Extract to read —
_ _ _ _ _

Friday, February 02, 2018

Blame privacy activists for the Memo??

Former FBI agent Asha Rangappa @AshaRangappa_ has a smart post debunking the Nunes Memo, then takes it all back again with an op-ed on the NYTimes blaming us privacy activists. She presents an obviously false narrative that the FBI and FISA courts are above suspicion.

I know from first hand experience the FBI is corrupt. In 2007, they threatened me, trying to get me to cancel a talk that revealed security vulnerabilities in a large corporation's product. Such abuses occur because there is no transparency and oversight. FBI agents write down our conversation in their little notebooks instead of recording it, so that they can control the narrative of what happened, presenting their version of the converstion (leaving out the threats). In this day and age of recording devices, this is indefensible.

She writes "I know firsthand that it’s difficult to get a FISA warrant". Yes, the process was difficult for her, an underling, to get a FISA warrant. The process is different when a leader tries to do the same thing.

_ _ _ _ _

Recorded data —
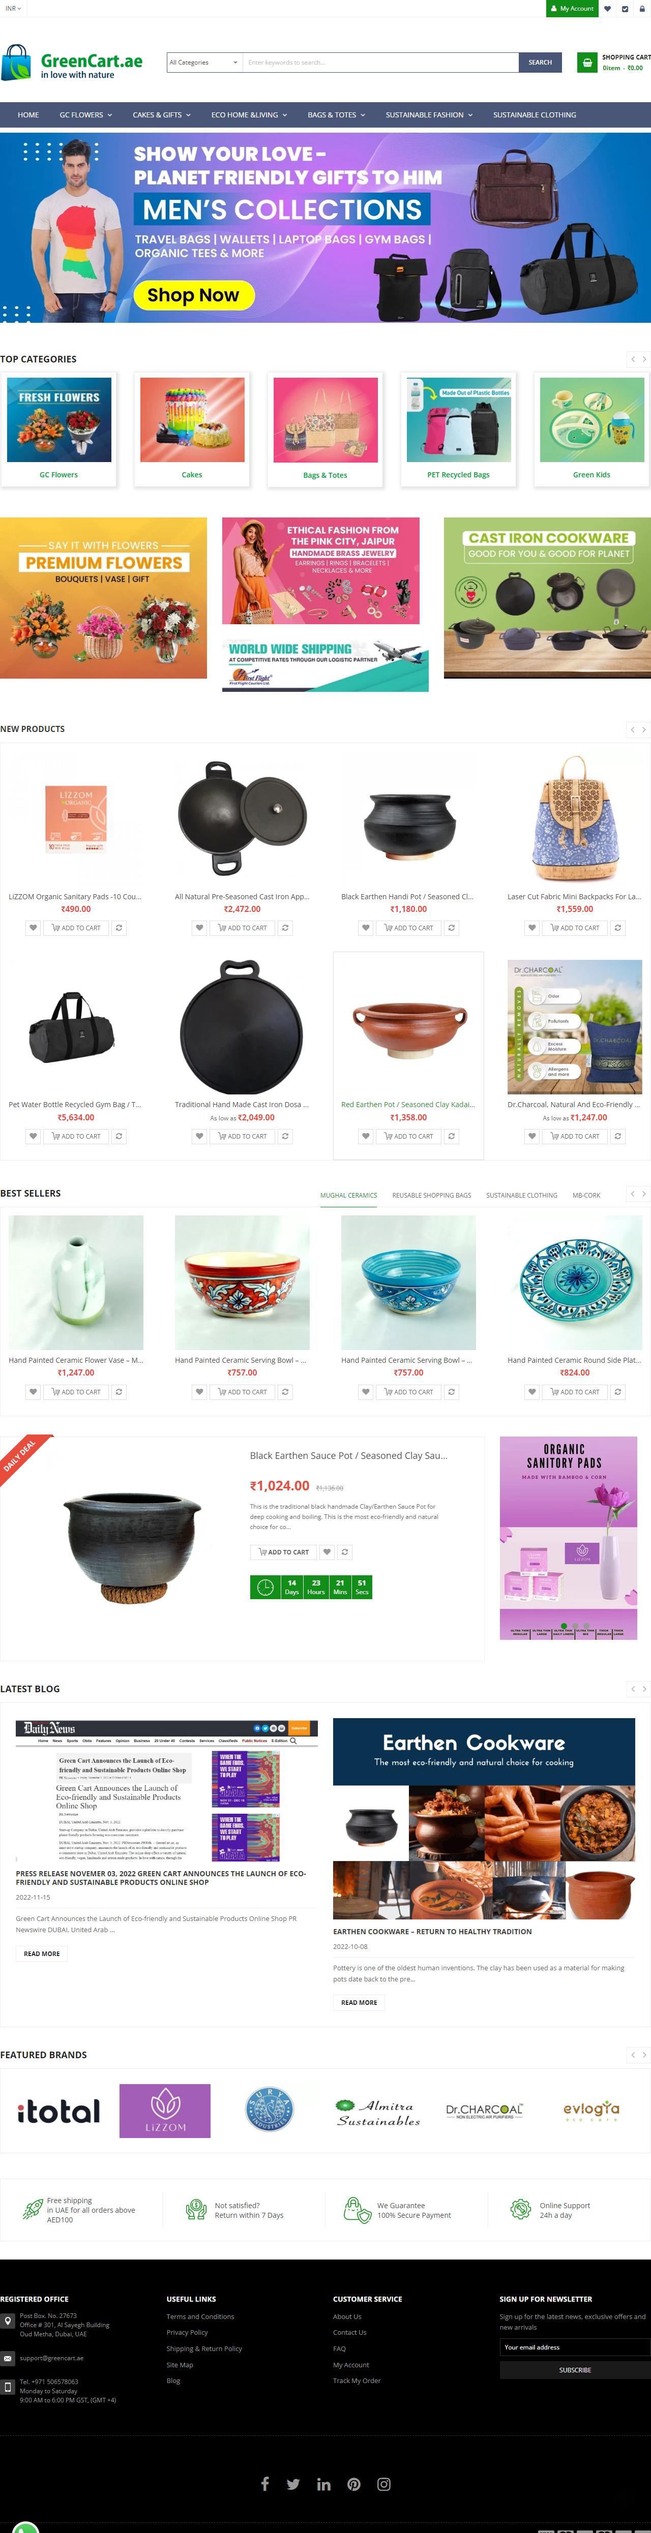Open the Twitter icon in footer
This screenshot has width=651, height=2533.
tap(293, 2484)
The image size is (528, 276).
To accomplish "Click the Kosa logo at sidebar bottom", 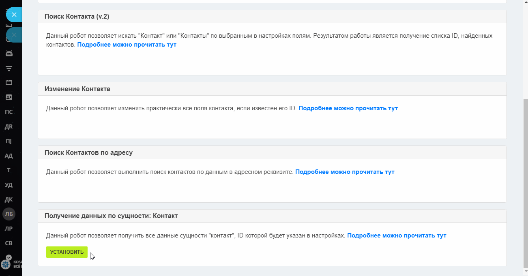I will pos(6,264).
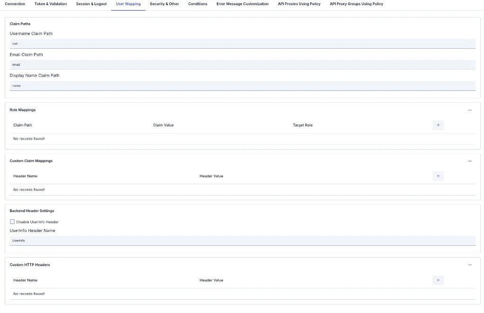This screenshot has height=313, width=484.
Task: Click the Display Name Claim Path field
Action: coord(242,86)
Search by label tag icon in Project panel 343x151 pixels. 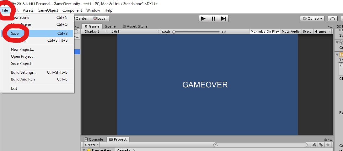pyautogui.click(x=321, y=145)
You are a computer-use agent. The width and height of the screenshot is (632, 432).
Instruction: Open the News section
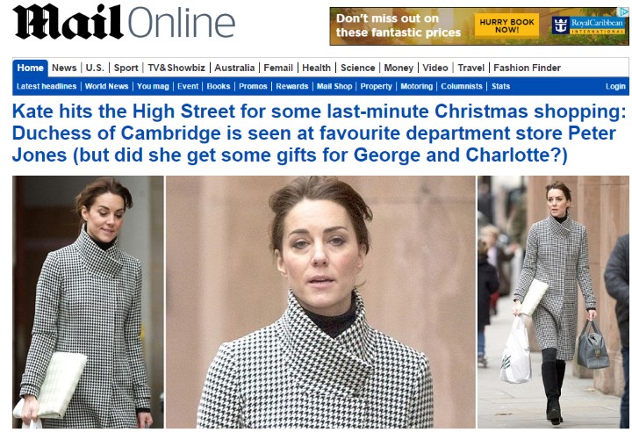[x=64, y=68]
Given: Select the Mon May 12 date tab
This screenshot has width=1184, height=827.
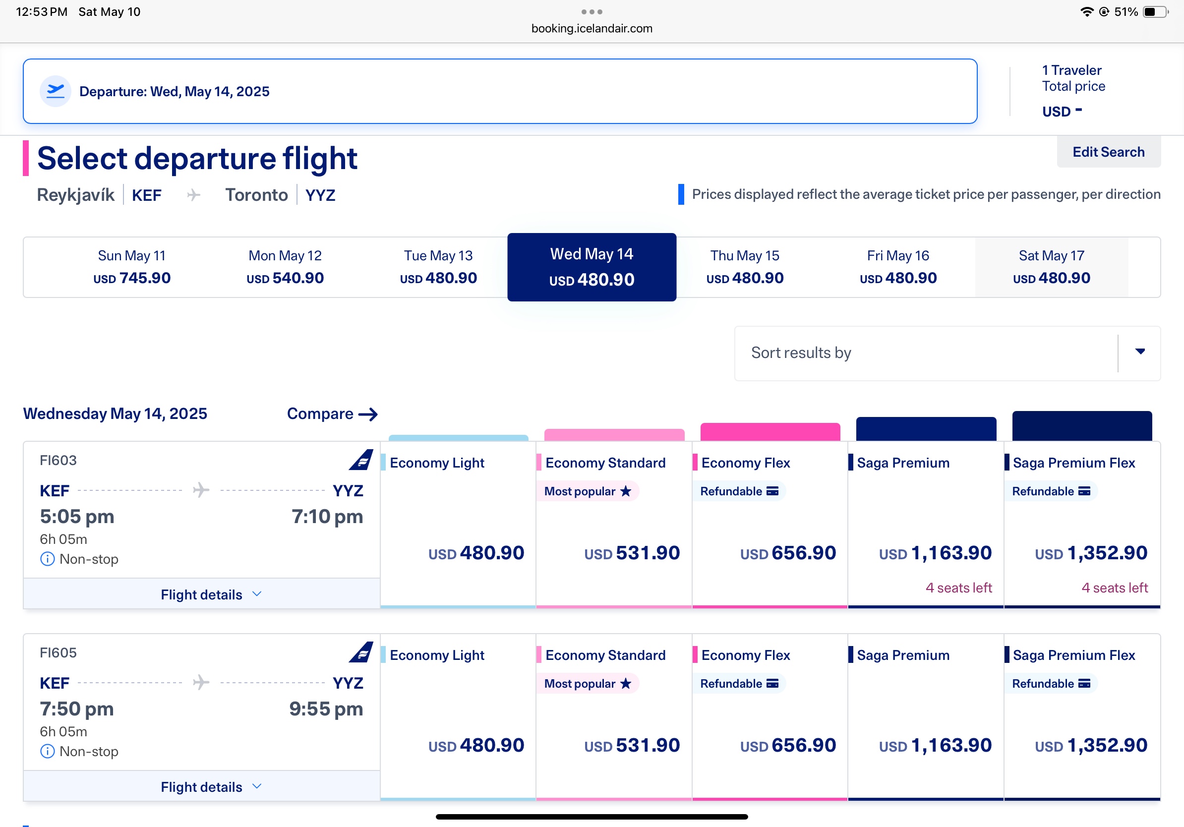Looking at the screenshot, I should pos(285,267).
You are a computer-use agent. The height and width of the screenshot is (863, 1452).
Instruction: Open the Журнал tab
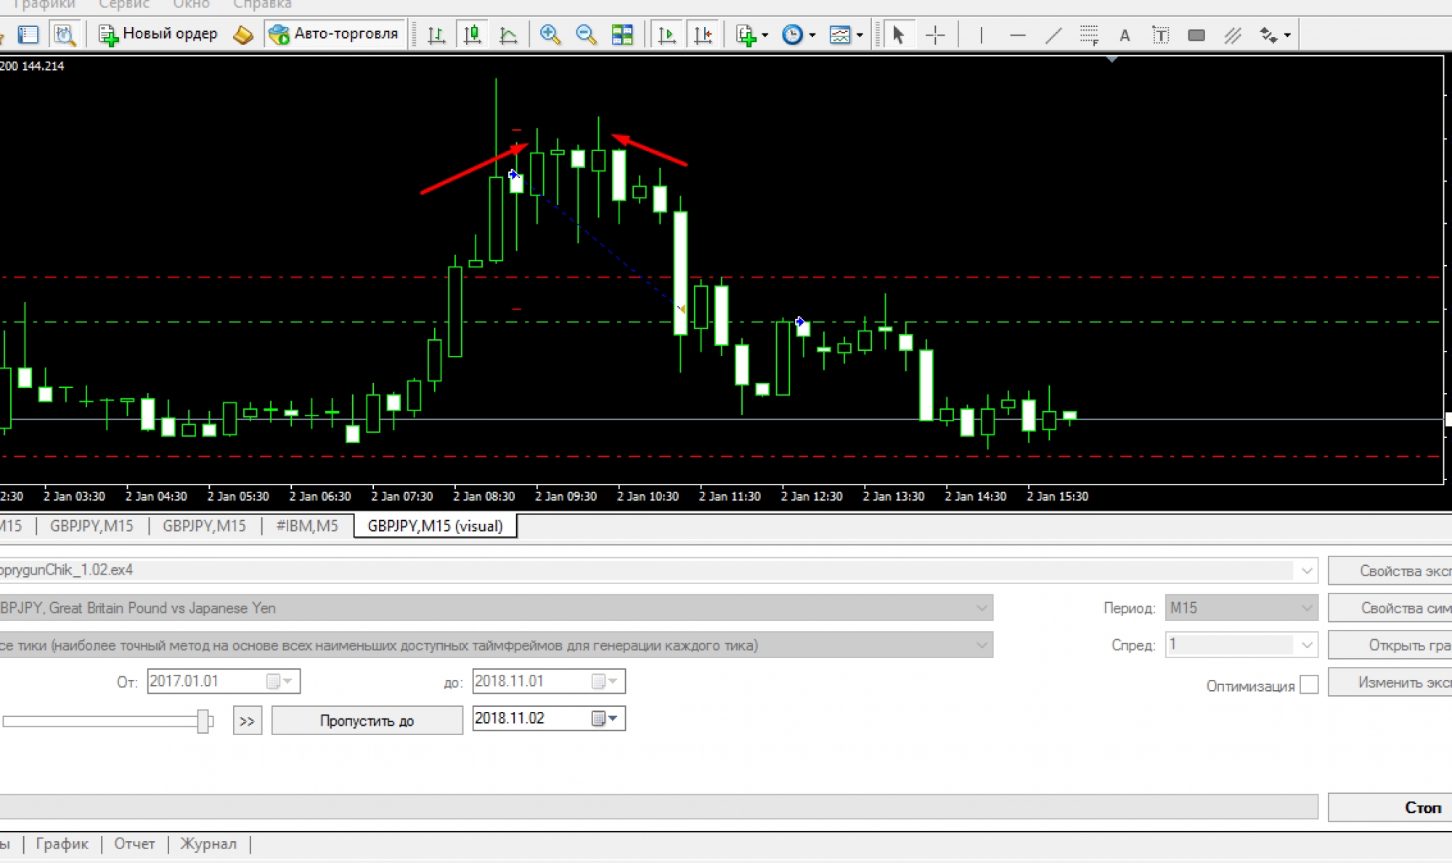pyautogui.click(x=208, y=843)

_ _ _ _ _

Written instruction — Continue the blog post about the Nunes Memo and the FBI, picking up right after its last sentence.

Output for this exercise —
I know this first hand having casually worked as an outsider with intelligence agencies. I saw two processes in place: one for the flunkies, and one for those above the system. The flunkies constantly complained about how there is too many process in place oppressing them, preventing them from getting their jobs done. The leaders understood the system and how to sidestep those processes.

That's not to say the Nunes Memo has merit, but it does point out that privacy advocates have a point in wanting more oversight and transparency in such surveillance of American citizens.

Blaming us privacy advocates isn't the way to go. It's not going to succeed in tarnishing us, but will push us more into Trump's camp, causing us to reiterate that we believe the FBI and FISA are corrupt.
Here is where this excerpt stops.